**The task:** Copy the items starting at the first one and ending at the line that contains "Click the 08342", swapping "gear" for "settings" and keeping everything else the same.

**Stored rows:**
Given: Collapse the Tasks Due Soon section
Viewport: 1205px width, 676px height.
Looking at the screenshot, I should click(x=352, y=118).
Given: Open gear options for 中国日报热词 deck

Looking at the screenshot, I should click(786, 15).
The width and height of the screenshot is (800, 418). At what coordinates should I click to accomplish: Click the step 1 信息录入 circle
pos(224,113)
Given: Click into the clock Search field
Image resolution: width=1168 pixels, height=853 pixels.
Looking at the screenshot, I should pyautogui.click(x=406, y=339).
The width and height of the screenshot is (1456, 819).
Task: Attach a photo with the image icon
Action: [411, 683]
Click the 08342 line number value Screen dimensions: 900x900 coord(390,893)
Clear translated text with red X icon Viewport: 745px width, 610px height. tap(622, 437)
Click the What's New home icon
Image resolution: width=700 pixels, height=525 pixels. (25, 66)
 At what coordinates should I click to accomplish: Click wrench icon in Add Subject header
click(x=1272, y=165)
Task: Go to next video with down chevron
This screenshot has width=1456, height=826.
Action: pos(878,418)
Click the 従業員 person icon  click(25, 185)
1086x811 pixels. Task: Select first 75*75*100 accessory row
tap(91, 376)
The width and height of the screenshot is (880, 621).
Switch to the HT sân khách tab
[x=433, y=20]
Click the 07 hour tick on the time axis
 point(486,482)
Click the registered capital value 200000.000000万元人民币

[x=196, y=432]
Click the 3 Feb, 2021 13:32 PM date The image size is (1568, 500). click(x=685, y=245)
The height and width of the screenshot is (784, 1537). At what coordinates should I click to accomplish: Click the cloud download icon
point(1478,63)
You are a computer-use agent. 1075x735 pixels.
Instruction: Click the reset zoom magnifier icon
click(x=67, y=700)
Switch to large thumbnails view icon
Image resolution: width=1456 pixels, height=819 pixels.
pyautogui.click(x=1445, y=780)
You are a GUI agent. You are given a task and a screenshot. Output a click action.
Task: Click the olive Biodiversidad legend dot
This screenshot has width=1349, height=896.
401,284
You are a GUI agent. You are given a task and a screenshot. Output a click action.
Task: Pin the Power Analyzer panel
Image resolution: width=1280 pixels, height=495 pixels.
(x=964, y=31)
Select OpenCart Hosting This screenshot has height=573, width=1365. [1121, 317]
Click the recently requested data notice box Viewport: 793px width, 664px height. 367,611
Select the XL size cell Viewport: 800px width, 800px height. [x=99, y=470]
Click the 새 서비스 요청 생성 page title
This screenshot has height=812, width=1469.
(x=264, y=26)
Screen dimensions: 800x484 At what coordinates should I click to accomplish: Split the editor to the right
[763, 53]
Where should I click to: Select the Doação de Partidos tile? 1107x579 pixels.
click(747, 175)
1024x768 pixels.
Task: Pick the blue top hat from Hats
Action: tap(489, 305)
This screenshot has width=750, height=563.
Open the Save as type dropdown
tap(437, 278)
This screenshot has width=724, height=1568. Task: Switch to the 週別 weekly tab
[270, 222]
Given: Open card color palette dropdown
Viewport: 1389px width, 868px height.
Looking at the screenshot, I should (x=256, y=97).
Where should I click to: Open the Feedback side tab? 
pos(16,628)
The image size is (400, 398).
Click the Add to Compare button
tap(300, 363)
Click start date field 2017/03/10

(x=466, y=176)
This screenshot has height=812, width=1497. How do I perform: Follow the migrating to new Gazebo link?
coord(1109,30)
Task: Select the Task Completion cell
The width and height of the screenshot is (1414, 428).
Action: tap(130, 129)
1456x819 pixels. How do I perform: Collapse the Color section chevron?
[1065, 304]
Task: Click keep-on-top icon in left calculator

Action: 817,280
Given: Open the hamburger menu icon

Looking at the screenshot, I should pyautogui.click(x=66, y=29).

**Exercise answer:**
Given: Collapse the Tasks Due Soon section
Viewport: 1205px width, 676px height.
Looking at the screenshot, I should click(x=352, y=118).
Given: Open settings options for 中国日报热词 deck

Looking at the screenshot, I should click(786, 15).
The width and height of the screenshot is (800, 418). At what coordinates should I click to accomplish: Click the step 1 信息录入 circle
pos(224,113)
Given: Click into the clock Search field
Image resolution: width=1168 pixels, height=853 pixels.
Looking at the screenshot, I should pyautogui.click(x=406, y=339).
The width and height of the screenshot is (1456, 819).
Task: Attach a photo with the image icon
Action: [411, 683]
Click the 08342 line number value Screen dimensions: 900x900 coord(390,893)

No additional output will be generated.